Figure 3. 2D-SAXS patterns and 1D-SAXS profile of the best samples. The colour scale represents the log of the scattering intensity as recorded by the CCD. Yellow represents the main scattered peak intensity and red represents higher intensity respect to dark scattering traces.
According to the qualitative comparison of the illustrated data, it may be said that nanostructured content have more effective and more distinguishable contribution to the data in the profiles of retina respect to that of eyeball. The more recordable and clear humps in Figure .3 are evidences of these nanoscopic structural contents. Figure .4 is also including 1D and 2D- WAXS patterns which have molecular scope structural information.
Figure 4. WAXS profiles of the two samples
WAXS profiles have also more intense scattering peaks for the more recordable and the bigger interplanar distances of retina sample. Eyeball sample has more different and rich molecular content. Because of this expected result, arbitrarily scattering effects in big q range for eyeball were recorded with more intense wide peak around q= 20 nm-1 in the WAXS profile.
In this study, nano scale 3D folding of rhodopsin in mice retinas and their native states were the first case quantitatively carried out by using small
and wide angle X-ray scattering (SAXS/WAXS) analyses.

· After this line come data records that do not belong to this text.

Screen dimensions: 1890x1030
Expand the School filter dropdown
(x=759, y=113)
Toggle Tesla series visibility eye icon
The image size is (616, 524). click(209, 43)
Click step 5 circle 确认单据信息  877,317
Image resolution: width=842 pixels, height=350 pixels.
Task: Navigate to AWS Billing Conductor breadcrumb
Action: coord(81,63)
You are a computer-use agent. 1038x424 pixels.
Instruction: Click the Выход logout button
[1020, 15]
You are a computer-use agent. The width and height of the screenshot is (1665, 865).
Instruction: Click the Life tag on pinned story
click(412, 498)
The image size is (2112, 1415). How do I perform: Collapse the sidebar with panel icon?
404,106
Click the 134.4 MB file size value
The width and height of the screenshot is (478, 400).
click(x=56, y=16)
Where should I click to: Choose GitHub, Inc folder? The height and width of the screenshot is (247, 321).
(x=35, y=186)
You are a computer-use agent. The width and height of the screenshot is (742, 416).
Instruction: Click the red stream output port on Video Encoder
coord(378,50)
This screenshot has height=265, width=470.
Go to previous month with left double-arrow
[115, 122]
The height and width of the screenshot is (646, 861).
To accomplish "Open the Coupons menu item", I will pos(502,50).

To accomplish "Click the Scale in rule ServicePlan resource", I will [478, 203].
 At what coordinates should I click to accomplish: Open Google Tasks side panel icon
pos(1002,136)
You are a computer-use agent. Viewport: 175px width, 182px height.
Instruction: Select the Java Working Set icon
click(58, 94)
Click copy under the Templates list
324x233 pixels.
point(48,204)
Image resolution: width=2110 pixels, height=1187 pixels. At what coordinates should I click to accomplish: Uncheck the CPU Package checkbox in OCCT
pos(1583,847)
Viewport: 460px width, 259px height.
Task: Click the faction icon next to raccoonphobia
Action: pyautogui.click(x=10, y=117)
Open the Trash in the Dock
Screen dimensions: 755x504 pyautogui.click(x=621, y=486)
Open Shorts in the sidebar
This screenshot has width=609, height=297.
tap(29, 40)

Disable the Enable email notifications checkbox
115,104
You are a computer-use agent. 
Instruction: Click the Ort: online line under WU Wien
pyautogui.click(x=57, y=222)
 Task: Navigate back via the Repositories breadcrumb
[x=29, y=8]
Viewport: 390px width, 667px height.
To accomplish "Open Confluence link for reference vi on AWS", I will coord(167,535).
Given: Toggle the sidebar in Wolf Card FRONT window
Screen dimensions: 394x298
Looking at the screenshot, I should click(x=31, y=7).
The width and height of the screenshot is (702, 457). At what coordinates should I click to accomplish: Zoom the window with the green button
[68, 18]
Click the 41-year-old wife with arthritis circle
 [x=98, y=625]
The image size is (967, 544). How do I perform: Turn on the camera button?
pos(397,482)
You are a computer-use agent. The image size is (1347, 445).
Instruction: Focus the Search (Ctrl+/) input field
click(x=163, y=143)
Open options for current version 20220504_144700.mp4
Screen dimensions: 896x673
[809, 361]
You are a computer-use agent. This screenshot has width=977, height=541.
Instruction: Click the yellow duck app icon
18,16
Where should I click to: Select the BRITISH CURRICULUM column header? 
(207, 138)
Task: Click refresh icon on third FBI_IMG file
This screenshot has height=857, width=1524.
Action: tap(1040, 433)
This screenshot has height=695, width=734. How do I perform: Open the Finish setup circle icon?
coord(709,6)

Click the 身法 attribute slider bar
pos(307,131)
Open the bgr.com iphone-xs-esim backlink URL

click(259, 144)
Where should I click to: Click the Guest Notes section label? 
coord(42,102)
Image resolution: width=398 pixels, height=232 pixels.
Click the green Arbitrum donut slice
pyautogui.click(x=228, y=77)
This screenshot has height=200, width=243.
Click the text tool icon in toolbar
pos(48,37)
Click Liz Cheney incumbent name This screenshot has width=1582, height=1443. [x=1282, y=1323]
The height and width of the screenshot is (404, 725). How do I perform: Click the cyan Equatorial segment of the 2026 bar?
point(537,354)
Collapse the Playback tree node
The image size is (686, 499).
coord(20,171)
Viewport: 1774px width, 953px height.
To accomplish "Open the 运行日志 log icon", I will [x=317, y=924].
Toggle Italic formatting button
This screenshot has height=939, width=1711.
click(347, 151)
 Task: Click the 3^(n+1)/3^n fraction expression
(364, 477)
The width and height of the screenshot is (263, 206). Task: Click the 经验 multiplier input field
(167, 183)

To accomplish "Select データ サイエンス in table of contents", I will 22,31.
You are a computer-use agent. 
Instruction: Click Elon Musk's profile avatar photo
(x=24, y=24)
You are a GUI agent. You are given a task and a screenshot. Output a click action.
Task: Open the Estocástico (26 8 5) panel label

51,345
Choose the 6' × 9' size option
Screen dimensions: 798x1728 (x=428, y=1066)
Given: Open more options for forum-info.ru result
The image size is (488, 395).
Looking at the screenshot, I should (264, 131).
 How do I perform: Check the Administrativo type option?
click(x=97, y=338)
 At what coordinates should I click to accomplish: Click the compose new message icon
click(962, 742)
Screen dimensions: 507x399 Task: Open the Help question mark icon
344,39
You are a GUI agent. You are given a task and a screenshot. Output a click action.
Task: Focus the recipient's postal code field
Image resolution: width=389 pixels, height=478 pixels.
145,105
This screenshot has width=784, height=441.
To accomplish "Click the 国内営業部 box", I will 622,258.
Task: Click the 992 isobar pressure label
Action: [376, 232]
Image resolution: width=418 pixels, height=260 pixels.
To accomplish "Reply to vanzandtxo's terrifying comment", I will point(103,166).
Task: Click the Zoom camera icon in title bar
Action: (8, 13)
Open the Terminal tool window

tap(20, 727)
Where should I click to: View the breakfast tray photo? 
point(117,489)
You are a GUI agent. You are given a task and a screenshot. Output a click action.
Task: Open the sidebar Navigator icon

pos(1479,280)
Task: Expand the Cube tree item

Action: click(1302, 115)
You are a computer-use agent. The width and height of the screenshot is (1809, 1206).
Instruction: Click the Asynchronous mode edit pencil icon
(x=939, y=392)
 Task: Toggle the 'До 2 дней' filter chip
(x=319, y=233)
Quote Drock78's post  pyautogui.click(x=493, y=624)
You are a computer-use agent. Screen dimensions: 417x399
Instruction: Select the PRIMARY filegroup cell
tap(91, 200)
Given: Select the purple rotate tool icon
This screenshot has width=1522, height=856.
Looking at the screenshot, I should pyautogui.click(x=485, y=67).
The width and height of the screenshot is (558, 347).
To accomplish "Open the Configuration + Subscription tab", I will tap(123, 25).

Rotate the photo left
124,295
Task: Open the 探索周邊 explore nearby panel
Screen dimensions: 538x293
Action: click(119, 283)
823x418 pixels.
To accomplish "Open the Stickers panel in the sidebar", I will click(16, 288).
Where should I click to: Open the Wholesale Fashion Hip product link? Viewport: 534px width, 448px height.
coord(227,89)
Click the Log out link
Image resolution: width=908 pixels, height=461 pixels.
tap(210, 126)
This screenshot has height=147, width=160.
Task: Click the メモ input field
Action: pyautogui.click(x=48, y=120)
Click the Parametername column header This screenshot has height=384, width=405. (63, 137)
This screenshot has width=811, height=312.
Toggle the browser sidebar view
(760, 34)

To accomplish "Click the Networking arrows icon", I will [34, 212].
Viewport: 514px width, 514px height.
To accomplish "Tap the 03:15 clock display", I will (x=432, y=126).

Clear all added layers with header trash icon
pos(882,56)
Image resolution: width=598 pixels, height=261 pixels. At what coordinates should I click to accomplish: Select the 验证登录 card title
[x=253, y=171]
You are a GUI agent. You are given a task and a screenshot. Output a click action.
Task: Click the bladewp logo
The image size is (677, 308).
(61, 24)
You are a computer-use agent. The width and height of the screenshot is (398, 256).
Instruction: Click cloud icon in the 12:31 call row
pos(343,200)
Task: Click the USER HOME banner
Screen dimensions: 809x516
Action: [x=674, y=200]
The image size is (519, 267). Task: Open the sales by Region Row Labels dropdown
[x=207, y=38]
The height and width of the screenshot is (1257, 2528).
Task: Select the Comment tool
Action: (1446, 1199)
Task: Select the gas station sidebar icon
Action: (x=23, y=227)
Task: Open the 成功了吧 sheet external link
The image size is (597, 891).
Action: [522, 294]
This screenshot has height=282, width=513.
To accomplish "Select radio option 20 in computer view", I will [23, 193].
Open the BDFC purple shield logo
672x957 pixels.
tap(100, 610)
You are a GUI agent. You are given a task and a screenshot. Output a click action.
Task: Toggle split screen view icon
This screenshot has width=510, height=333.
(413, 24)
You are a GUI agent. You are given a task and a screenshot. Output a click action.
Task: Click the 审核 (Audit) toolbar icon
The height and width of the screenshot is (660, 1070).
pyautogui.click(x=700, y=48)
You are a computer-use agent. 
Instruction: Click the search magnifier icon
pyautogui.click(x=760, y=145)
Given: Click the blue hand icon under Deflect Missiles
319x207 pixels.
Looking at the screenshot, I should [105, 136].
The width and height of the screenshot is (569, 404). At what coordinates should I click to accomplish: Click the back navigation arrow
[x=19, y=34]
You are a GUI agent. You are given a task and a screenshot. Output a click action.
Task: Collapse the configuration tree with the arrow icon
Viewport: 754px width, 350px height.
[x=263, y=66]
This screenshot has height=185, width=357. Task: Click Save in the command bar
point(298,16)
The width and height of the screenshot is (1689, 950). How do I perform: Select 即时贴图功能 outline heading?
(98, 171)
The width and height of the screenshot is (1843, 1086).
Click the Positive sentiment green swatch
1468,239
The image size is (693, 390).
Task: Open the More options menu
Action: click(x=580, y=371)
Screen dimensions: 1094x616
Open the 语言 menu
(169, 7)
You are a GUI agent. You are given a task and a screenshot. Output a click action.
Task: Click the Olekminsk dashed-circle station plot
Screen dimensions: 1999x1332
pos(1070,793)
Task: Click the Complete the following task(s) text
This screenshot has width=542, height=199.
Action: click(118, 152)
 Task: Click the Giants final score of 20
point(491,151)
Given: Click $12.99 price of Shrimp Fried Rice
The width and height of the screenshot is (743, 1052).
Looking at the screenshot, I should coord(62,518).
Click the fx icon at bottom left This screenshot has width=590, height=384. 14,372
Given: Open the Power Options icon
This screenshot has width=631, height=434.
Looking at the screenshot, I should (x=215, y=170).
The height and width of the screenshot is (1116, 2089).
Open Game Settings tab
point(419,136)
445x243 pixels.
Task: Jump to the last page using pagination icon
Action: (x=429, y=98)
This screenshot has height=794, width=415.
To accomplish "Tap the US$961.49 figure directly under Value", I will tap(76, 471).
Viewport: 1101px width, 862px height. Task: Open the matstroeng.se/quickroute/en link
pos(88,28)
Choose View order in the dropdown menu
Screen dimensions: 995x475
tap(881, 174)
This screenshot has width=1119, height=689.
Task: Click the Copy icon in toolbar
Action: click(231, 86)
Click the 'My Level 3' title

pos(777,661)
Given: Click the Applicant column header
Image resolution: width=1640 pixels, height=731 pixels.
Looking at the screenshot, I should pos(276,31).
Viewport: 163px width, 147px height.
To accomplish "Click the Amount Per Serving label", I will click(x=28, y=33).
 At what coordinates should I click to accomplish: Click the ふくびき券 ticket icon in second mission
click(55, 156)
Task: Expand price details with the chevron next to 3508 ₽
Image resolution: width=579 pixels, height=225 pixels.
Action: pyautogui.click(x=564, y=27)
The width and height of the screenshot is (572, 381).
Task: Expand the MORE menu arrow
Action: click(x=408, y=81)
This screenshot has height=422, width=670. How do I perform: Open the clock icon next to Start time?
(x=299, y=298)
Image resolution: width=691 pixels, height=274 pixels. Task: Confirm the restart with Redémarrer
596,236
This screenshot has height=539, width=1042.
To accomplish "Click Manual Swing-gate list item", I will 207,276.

All geometrical parameters about 3D shapes of the nano structured aggregations were determined with Moore’s Indirect Fourier analyses [18], PDDs and electron density calculations. Presence of the other macromolecules in the structural content of retina can cause small angle X-ray scattering, too. So, the determined PDDs (Figure .5) of the best mice retina sample is very informative for ordered nanostructural contents such as ROS and rhodopsin which have membranous discs and approximately parallel ordered seven trans membrane a-helices.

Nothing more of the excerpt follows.